═════ TEXTO DEL EJERCICIO

Eso es clave; nosotros como generación más antigua tenemos la responsabilidad de incentivar y apoyar a las generaciones más jóvenes. Son ellos los que hoy están dando la batalla, porque entienden que les toca, pero no la están dando solos. Hay todo un bagaje de conocimiento que es acumulativo. Hay también una apertura a que los jóvenes tomen el liderazgo porque les corresponde, pero muchas veces los que están escribiendo y asesorando no son ellos. Por eso el diálogo entre generaciones es fundamental.

¿Qué crítica le haces a tu generación con respecto a estos temas?

A mi generación le critico, aunque no en todos los sectores, que se haya concentrado mucho en lo ambiental, sin incorporar al mismo tiempo la dimensión social. Se trató, justamente, de una mirada poco integral y más bien desarticulada, como decíamos antes. Cuando en realidad había que entender que no nos interesaba solo proteger el medioambiente si es que no nos cuestionábamos el sistema del cual dependemos.

══════════
═════ MATERIAL EXTRAÍDO

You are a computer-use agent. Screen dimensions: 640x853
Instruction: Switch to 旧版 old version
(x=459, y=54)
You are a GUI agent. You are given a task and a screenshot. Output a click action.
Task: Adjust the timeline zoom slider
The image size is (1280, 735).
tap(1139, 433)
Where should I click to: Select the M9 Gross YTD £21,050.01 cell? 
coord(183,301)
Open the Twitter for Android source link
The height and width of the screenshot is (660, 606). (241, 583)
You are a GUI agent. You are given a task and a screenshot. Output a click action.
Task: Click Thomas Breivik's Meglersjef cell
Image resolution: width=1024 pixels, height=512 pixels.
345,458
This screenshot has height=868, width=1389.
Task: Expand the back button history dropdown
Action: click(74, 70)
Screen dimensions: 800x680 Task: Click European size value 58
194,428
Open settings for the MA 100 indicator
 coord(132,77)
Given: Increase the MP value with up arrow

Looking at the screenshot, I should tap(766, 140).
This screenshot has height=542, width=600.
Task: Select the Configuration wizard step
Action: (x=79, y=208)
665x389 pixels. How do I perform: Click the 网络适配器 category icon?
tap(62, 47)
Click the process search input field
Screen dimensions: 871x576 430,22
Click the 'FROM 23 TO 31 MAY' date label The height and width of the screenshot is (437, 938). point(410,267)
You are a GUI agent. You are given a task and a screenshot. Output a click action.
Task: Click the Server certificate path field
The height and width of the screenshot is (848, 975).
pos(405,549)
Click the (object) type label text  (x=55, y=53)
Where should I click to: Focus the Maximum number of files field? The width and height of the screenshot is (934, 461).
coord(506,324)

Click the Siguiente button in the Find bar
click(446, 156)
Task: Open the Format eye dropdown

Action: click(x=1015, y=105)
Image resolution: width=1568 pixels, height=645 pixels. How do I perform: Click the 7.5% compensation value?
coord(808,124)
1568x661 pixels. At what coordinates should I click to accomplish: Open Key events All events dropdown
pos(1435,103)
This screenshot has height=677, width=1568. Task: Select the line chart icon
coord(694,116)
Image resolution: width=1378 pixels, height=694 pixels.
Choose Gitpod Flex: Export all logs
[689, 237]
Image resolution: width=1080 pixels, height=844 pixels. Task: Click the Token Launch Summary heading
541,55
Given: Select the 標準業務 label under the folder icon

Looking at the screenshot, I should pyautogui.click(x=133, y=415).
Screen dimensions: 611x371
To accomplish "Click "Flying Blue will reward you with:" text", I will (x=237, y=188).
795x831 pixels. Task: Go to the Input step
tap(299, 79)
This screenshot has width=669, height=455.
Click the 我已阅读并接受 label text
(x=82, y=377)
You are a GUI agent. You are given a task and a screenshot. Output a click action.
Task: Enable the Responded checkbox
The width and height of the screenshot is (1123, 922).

══════════

- **ACCIONES REQUERIDAS**:
- A) Reescribe el fragmento del texto del ejercicio que empieza con las palabras "A mi generación" y termina con "del cual dependemos.", y sustituye "medioambiente" por "entorno natural".
- B) Responde a estas preguntas con lo que afirma el texto del ejercicio:
(i) ¿Qué responsabilidad tiene la generación más antigua con las generaciones más jóvenes?
(ii) ¿Qué se considera fundamental?
(iii) ¿En qué se concentró demasiado la generación criticada?
- C) Indica si cada afirmación concuerda con el texto del ejercicio:
(i) Los jóvenes están dando la batalla solos.
(ii) El bagaje de conocimiento se describe como acumulativo.
(iii) La crítica a la generación se dirige a todos los sectores.
Las filas provienen de una fuente distinta.

- **RESULTADOS**:
- A)
A mi generación le critico, aunque no en todos los sectores, que se haya concentrado mucho en lo ambiental, sin incorporar al mismo tiempo la dimensión social. Se trató, justamente, de una mirada poco integral y más bien desarticulada, como decíamos antes. Cuando en realidad había que entender que no nos interesaba solo proteger el entorno natural si es que no nos cuestionábamos el sistema del cual dependemos.

- B)
(i) Incentivar y apoyar a las generaciones más jóvenes.
(ii) El diálogo entre generaciones.
(iii) En lo ambiental.

- C)
(i) No: "pero no la están dando solos".
(ii) Sí: "Hay todo un bagaje de conocimiento que es acumulativo".
(iii) No: "aunque no en todos los sectores".